P.S.: The programmer in me insists on the following:
ENDIF. Of course, if you’re using Algol 68 or Bash, that should be
FI. Then perhaps it should be
END IF (Ada), unless it is
END-IF (Cobol). Now I see why folks use blocks instead.
Ob. Disclaimer: I am not a trained theatre critic; I am, however, a regular theatre audience member. I’ve been attending live theatre in Los Angeles since 1972; I’ve been writing up my thoughts on theatre (and the shows I see) since 2004. I do not have theatre training (I’m a computer security specialist), but have learned a lot about theatre over my many years of attending theatre and talking to talented professionals. I pay for all my tickets unless otherwise noted. I am not compensated by anyone for doing these writeups in any way, shape, or form. I subscribe at three theatres: REP East (FB), The Colony Theatre (FB), and Cabrillo Music Theatre (FB). Through my theatre attendance I have made friends with cast, crew, and producers, but I do strive to not let those relationships color my writing (with one exception: when writing up children’s production, I focus on the positive — one gains nothing except bad karma by raking a child over the coals). I believe in telling you about the shows I see to help you form your opinion; it is up to you to determine the weight you give my writeups.
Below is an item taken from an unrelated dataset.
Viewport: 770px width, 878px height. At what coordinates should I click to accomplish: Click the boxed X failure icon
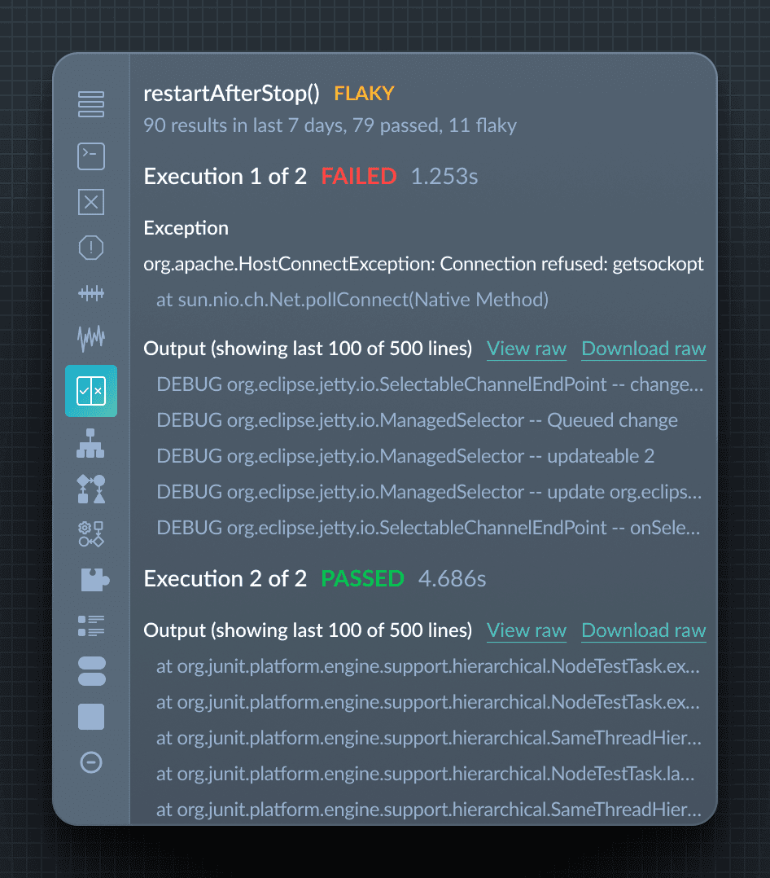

Upcoming Shows: The last weekend of December has “The Bridges of Madison County” at the Ahmanson Theatre (FB), and Nunsense at Crown City Theatre (FB). The new year, 2016, starts with “Louis and Keeley – Live at the Sahara” at The Geffen Playhouse (FB) on January 2nd. This is followed by “Bullets Over Broadway” at the Pantages (FB) on January 9; “Stomp” at the Valley Performing Arts Center (VPAC) (FB) on January 24; and “A Funny Thing Happened on the Way to the Forum” at Cabrillo Music Theatre (FB) on January 30. There is also a “hold” (i.e., dates blocked, but awaiting ticketing) for for January 16 or January 17 for “That Lovin’ Feelin’” at The Group Rep (FB). There is also the open question of whether there will be Repertory East Playhouse (“the REP”) (FB) 2016 season, and when it will start. This leads to uncertainty about the Group Rep show (I’ll note that if there is no REP season, I’ll likely subscribe at Group Rep — call it the Law of Conservation of REP). There is currently nothing on the schedule for February, except for February 28, when we are seeing The Band of the Royal Marines and the Pipes, Drums, and Highland Dancers of the Scots Guards at the Valley Performing Arts Center (VPAC) (FB). March brings “Another Roll of the Dice” at The Colony Theatre (FB), and has two potential dates on hold for “A Gentleman’s Guide to Love and Murder” at the Ahmanson Theatre (FB) (pending Hottix). I expect to be filling out February as December goes on. As always, I’m keeping my eyes open for interesting productions mentioned on sites such as Bitter-Lemons, and Musicals in LA, as well as productions I see on Goldstar, LA Stage Tix, Plays411 or that are sent to me by publicists or the venues themselves.